Wave propagation problems arise in a wide range of applications such as mitigation of seismic hazards, exploration of energy resources, and optimal design of acoustic devices. The mathematical models are second order hyperbolic partial differential equation on very large domains with heterogeneous material and complicated geometry. Solving the cutting-edge problems requires efficient numerical methods for wave propagation over long distance in 3D. The great challenge is to design numerical methods that are computationally efficient, geometrically flexible, and scale well on parallel computers.

Finite difference methods are computationally efficient for solving wave propagation problems but have difficulties in handling complicated geometry of domain boundaries and material interfaces. On the other hand, Galerkin methods can resolve geometrical features on unstructured grids but are less efficient than finite difference methods for large-scale problems. In this talk, I will present a numerical technique that is both computationally efficient and geometrically flexible.
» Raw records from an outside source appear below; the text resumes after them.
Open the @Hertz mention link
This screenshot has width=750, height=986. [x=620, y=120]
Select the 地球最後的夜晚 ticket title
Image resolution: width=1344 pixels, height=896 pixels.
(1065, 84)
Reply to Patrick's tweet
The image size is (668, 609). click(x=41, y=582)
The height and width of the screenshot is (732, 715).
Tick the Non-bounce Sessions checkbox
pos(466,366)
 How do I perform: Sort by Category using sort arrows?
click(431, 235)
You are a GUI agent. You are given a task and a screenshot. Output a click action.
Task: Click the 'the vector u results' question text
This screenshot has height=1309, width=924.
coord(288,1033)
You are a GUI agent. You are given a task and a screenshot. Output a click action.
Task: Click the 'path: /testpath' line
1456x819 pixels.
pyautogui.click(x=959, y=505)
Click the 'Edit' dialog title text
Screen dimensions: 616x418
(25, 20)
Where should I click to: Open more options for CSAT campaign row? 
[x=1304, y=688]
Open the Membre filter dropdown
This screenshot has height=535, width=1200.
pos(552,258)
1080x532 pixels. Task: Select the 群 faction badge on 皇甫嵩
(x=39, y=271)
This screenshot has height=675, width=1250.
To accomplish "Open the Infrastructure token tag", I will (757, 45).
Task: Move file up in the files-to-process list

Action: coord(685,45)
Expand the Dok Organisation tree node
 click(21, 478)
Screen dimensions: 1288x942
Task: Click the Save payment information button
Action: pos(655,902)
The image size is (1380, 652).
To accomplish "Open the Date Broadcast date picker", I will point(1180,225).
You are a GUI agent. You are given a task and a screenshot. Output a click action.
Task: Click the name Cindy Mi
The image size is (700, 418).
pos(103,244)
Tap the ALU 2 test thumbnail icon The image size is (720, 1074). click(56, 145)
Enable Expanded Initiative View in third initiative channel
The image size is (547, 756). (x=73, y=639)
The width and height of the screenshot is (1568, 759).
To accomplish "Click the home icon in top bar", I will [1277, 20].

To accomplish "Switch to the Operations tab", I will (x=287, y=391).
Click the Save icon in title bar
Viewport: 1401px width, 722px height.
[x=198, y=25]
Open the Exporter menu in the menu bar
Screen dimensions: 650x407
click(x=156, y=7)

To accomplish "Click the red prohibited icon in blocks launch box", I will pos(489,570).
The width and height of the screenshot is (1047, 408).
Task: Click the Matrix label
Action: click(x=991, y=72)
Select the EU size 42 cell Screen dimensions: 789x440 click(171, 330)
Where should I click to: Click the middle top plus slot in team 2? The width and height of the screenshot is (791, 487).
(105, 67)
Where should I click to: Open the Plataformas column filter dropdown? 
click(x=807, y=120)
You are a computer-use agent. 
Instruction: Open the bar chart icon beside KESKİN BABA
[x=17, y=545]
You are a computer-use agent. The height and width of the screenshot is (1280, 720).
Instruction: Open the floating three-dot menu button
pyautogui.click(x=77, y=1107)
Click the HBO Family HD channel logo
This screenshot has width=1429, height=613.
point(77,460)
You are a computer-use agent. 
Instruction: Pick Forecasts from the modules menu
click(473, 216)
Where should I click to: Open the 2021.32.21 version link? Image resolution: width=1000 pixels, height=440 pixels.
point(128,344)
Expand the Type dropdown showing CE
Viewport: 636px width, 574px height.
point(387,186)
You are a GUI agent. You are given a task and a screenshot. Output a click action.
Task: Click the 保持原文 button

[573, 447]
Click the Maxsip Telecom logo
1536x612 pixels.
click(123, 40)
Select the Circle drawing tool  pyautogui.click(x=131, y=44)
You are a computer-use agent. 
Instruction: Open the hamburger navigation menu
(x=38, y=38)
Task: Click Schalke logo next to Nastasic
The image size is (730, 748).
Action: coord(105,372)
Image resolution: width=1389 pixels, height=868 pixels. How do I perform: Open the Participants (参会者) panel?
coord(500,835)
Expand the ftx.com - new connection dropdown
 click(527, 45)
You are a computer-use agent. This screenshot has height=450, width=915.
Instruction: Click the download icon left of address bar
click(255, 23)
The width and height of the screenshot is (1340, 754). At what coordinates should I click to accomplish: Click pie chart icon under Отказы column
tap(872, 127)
The essential idea is to discretise the governing equations in space by using high-order finite difference methods in a large part of the domain. In regions with complicated geometries or rapid variation in material properties, the equation is discretised by discontinuous Galerkin methods on unstructured grids. I will focus on the numerical treatment at the interface between the two methods and derive an overall discretisation that is stable and high-order accurate. 

Bio:

Siyang Wang is an assistant professor in computational mathematics at Umeå University in Sweden since 2021. Before joining Umeå, he was a lecturer in numerical analysis at Mälardalen University 2019-2020, and a postdoc fellow in computational mathematics at Chalmers University of Technology 2017-2019. Siyang got his PhD in scientific computing at Uppsala University in 2017. Siyang's research centres around the development, analysis and implementation of numerical methods for partial differential equations. The main application areas include wave propagation, heat conduction and fluid flows.

Location

Seminar Room 1.33, Building 145, Science Road, ANU